**What you have to do**
Could you transcribe the entries word for word, from the line that contains "has width=1024, height=613." through the line that contains "Action: (x=368, y=156)", both included?

**Records to use**
──────

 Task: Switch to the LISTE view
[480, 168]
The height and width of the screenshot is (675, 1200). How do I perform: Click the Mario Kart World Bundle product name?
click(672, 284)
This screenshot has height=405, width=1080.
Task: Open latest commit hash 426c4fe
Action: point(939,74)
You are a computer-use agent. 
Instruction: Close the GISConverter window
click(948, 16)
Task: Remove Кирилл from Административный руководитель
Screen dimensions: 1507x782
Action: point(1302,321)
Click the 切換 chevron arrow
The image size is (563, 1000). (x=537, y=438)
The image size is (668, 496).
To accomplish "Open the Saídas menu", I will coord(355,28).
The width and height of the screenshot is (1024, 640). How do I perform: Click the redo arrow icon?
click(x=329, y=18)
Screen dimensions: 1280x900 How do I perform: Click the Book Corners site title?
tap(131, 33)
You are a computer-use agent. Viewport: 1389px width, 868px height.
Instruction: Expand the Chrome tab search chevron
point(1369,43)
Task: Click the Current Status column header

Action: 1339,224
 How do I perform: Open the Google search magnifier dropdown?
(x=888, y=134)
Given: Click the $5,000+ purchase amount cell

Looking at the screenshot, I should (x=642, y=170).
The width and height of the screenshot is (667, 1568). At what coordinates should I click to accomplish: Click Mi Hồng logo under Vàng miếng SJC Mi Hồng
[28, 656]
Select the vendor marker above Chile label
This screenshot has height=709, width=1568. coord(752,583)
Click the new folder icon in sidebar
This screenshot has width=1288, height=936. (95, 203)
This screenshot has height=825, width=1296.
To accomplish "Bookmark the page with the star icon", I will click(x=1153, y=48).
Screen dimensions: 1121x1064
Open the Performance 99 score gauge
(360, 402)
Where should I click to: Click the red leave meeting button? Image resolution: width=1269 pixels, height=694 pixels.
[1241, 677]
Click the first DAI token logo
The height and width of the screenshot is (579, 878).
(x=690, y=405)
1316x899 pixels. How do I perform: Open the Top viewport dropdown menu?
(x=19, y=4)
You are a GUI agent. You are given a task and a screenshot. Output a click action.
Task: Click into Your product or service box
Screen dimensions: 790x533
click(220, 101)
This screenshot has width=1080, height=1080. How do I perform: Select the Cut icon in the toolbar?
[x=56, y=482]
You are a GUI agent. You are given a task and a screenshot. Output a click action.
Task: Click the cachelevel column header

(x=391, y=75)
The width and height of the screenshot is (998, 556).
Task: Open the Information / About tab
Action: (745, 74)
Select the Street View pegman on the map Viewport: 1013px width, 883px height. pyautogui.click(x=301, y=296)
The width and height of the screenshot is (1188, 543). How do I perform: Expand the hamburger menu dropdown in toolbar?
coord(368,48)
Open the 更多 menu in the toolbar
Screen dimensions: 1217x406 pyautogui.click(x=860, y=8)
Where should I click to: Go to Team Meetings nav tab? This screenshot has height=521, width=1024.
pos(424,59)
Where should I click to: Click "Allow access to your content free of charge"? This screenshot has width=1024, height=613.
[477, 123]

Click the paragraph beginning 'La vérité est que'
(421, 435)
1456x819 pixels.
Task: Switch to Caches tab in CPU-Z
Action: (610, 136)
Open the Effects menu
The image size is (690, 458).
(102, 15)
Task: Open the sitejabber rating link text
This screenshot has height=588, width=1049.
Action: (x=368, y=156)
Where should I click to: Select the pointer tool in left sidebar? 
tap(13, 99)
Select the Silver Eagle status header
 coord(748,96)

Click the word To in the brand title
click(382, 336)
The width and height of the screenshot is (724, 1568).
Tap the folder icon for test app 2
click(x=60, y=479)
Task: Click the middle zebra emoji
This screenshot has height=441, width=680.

──────

**Written solution**
Where should I click to: Click "Allow access to your content free of charge"? This screenshot has width=1024, height=613.
[477, 123]

Click the paragraph beginning 'La vérité est que'
(421, 435)
1456x819 pixels.
Task: Switch to Caches tab in CPU-Z
Action: (610, 136)
Open the Effects menu
The image size is (690, 458).
(102, 15)
Task: Open the sitejabber rating link text
This screenshot has height=588, width=1049.
Action: (x=368, y=156)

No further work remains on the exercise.